> _Goal_
Extend the essay below on responsible investing, picking up right after its final sentence.

-- start Passage shown --

My mother bore the brunt of my rebellious ways for most of my childhood. The typical day would start with her coming to wake me for school around 6:30 am. I am not, nor have I ever been, a morning person, so being roused at that ungodly hour was pretty painful and often unsuccessful. If my bedroom lights didn’t go on within about 10 minutes, my mom would come in again. And again. And again.

And each morning, in a perverse need to buck authority, I would lay in bed, wide-awake, dreading the moment my mom poked her head back into my room, yet still refusing to rise. The more times she came in, the longer I would wait to get up. I would court detention, bad hair and the loss of Krispy Kreme donuts on the way to school, all just to thwart my mom. Eventually, however, I would huff out of bed, dress in whatever Molly Ringwald-inspired ensemble I planned to wear to school that day and spend another day enjoying a top-notch education at Tuscaloosa County High School, aka “Redneck Tech.”

Luckily, my irascibility died down considerably after I completed puberty. I’m not sure I would have survived in my household much longer if it hadn’t. And let’s be clear, there’s not a jury alive that would have convicted my mom. I do still hate mornings and, on occasion, tilt at an authoritative windmill, but — and this may be hard to believe — I’ve actually mellowed with age.

So imagine my delight when I recently discovered a whole group of people who share my contrarian bent. No, it’s not teenagers at the ice skating rink. It’s investors.

It seems the current administration has boiled down its environmental, social, and governance agenda to a Regina George meme: “Stop trying to make ESG happen! It’s not going to happen.” Rather than being cowed into submission by this Mean Girls approach, investors have opted to put their money where their values are. Responsible investing funds, which invest based on values rather than strictly on valuations, attracted more cash in the first four months of 2017 than they did in all of 2015. And it’s a trend that is unlikely to abate any time soon.

One reason for the growth in responsible investing is changing demographics. Where only 36 percent of baby boomers say they use investment decisions to express their social, environmental, or political values, a survey by U.S. Trust found 67 percent of millennials do. For wealthy millennials — no, they’re not all living in their parents basement — a recent survey by OppenheimerFunds and Campden Research found 72 percent think social value creation is very important to their investment decisions. Even three quarters of Generation X, those cynics raised on a steady diet of ennui and Reality Bites, stated they would rather invest in companies that have a positive impact than ones that are negative.

-- end Passage shown --
-- start Extracted information --

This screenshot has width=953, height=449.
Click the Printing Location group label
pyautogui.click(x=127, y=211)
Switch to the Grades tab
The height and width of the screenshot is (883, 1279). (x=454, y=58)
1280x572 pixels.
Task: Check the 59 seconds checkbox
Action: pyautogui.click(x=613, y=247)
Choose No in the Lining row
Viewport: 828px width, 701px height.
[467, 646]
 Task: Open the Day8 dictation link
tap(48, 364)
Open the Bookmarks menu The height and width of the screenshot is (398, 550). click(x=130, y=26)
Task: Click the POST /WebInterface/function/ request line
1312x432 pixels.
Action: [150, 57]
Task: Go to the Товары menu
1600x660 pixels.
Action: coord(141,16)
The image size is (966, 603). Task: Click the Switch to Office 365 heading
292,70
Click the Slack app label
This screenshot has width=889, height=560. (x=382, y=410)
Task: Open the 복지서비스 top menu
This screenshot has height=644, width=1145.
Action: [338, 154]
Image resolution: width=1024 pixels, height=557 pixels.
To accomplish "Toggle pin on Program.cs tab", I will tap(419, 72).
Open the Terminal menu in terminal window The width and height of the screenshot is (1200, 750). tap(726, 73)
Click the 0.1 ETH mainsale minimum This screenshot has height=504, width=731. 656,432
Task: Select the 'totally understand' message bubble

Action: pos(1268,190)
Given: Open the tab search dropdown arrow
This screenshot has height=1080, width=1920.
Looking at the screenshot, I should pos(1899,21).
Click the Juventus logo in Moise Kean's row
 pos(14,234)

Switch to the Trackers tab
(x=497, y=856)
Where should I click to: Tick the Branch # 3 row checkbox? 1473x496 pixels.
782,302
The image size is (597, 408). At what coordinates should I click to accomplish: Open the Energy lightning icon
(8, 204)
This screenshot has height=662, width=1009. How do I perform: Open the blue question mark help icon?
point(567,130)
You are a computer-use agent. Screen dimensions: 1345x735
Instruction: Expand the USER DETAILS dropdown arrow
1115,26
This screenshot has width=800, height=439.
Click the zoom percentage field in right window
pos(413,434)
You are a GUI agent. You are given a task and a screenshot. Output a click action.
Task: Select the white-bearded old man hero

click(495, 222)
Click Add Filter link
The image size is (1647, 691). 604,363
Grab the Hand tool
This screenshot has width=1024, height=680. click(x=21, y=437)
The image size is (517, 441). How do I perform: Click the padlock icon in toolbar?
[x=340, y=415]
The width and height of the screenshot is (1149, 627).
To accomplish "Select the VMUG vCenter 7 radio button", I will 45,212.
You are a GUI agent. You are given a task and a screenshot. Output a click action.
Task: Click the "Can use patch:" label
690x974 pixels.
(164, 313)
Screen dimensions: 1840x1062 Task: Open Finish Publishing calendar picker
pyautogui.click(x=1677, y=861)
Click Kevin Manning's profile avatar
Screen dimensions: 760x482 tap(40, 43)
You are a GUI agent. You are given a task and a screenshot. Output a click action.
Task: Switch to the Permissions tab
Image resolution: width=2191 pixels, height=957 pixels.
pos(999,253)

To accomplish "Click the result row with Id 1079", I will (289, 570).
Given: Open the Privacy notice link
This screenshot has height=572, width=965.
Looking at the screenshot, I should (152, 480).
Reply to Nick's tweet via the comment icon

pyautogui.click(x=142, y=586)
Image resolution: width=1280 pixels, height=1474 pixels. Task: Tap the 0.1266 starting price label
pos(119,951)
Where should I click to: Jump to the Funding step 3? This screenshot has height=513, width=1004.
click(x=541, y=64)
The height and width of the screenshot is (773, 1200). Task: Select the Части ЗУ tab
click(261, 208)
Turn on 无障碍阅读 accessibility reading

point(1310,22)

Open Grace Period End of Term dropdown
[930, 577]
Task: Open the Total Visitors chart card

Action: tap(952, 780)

-- end Extracted information --

> _Written response_
Furthermore, in almost every survey I’ve seen, women also seem to be pretty keenly interested in responsible investing. A recent Natixis survey found 81 percent of women polled think it is important to invest in ethically run companies. This is critical for companies and the investment industry to note, as 45 percent of U.S. millionaires are now women and the number of wealthy women is growing nearly twice as fast as the number of wealthy men. By some estimates, women will control two thirds of the country’s wealth by 2030.

Consequently, the popularity of responsible investing strategies seems destined to intensify at a time when research has started to show, perhaps contrary to popular belief, that responsible investors don’t automatically take a performance hit for their troubles. A recent Bank of America Merrill Lynch Global Research study showed that investors who consider ESG factors are “less likely to buy shares in companies with volatile stocks [and] less likely to buy into companies headed toward bankruptcies,” according to a New York Times report. A separate Goldman Sachs study found that companies with higher levels of female employees have generated average annual alpha of 3.3 percent, and companies with low carbon emissions created 3.1 percent alpha in most non-manufacturing sectors.

Obviously, there is a lot of research that remains to be done on the various subsectors of responsible investing: ESG, impact investing, socially responsible investing, and mission related investing. One could also argue that the available data is just now getting to a point of statistical significance, and that there is an overall lack of consensus about all things “responsible investing,” from terminology to performance to fees to shared values. But for now it would seem investors have uncovered a wonderful opportunity that definitely eluded me in my youth: the ability to be a bit contrary and make some money at the same time. And no one has to nag them into doing it.

Meredith Jones researches and blogs about investing and is the author of Women of The Street: Why Female Money Managers Generate Higher Returns (and How You Can Too).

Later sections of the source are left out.